## WHAT YOU WILL DO
When you reach the line with "You are a computer-use agent.", start repeating the lines exactly and keep going to the end of the records, but drop every picture.

[Pixel coordinate grounding data]
========================================================================

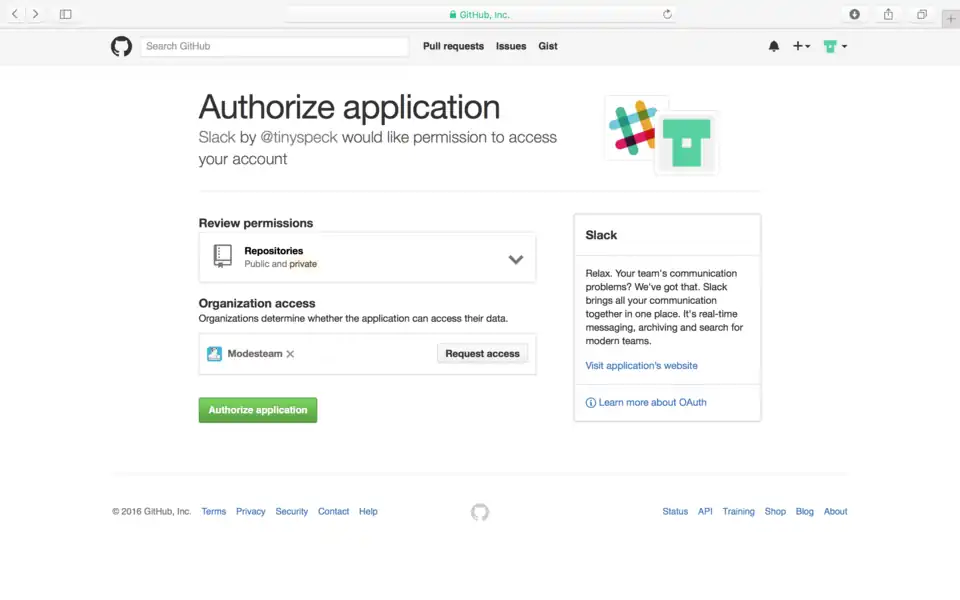Open the Safari downloads icon
The width and height of the screenshot is (960, 600).
854,14
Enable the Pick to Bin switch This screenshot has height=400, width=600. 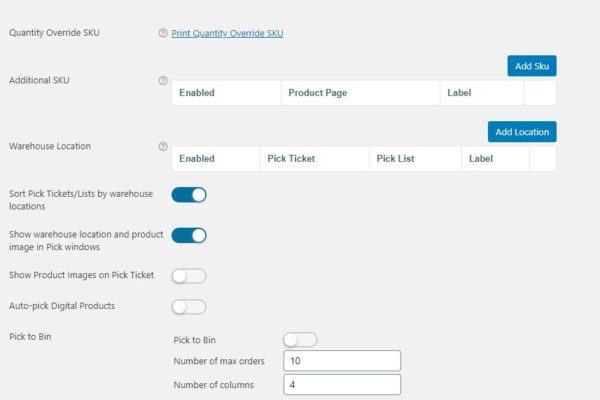pos(300,340)
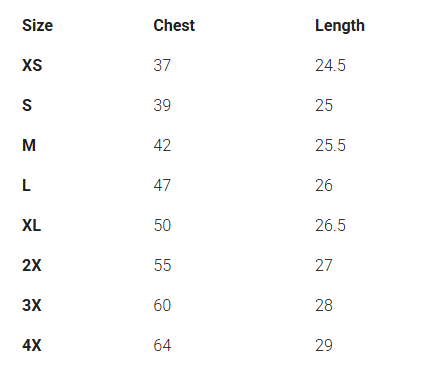Click length value 27 for 2X

(x=324, y=265)
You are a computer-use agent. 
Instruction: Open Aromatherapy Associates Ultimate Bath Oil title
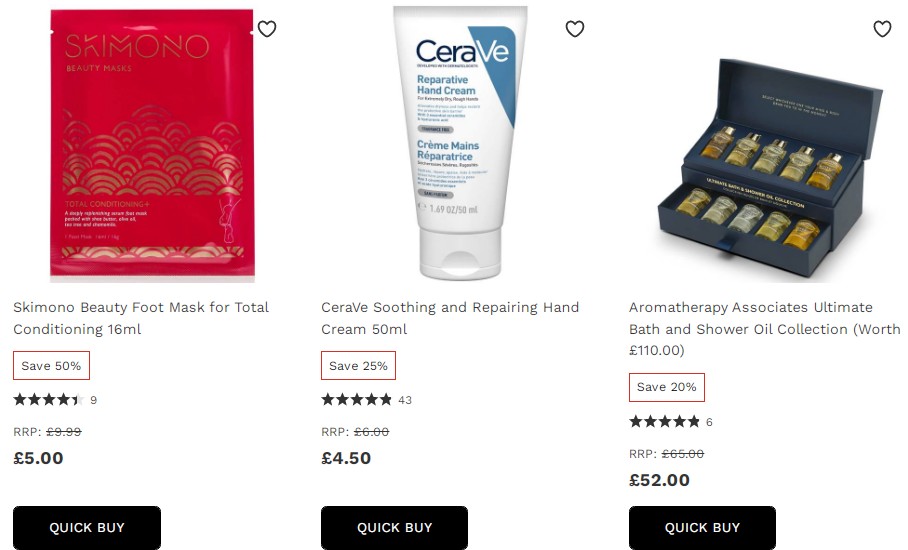coord(764,328)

========================================================================

## SOLUTION FOR THIS PROBLEM
You are a computer-use agent. 
Instruction: Open Aromatherapy Associates Ultimate Bath Oil title
coord(764,328)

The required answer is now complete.